The Economist revisits Barrington Moore:
In 1966 Barrington Moore, an American historian, pithily summarised decades of scholarly opinion in his formula, “no bourgeoisie, no democracy”.
But that view has been changing. Moore’s academic successors increasingly see the middle class as marginal to establishing a democracy. Some of them think that the poor are more influential, others that the main actors are particular individuals, not social groups. In much of the post-communist and developing worlds, the giddy hopes for liberal democracy that grew up after the Berlin Wall came down have given way to a period of disappointment and democratic stagnation. Despite the huge growth in the middle class, the number of elected democracies worldwide, as tracked by Freedom House, an American advocacy group, has been flat since the mid-1990s.
China’s 800m-strong new middle class has conspicuously failed to rise up against its rulers.
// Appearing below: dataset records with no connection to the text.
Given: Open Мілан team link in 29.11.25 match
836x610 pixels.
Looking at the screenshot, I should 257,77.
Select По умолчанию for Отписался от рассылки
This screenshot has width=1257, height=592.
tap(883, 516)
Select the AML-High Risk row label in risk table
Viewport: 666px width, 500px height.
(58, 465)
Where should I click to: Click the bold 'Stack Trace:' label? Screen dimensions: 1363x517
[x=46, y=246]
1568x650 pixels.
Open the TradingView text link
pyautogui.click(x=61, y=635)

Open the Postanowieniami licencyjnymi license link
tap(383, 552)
Russia’s smaller, weaker middle class seems to have colluded in the reversal of hard-won but fragile freedoms: hence the popularity (across all classes) of Mr Putin. In both countries, middle-class fear of instability seems to have trumped democratic impulses. Their middle classes have also provided some particularly ugly manifestations of aggressive nationalism: for example, during the controversy over the Olympic torch for last year’s Beijing Games, and in Russia’s war on Georgia.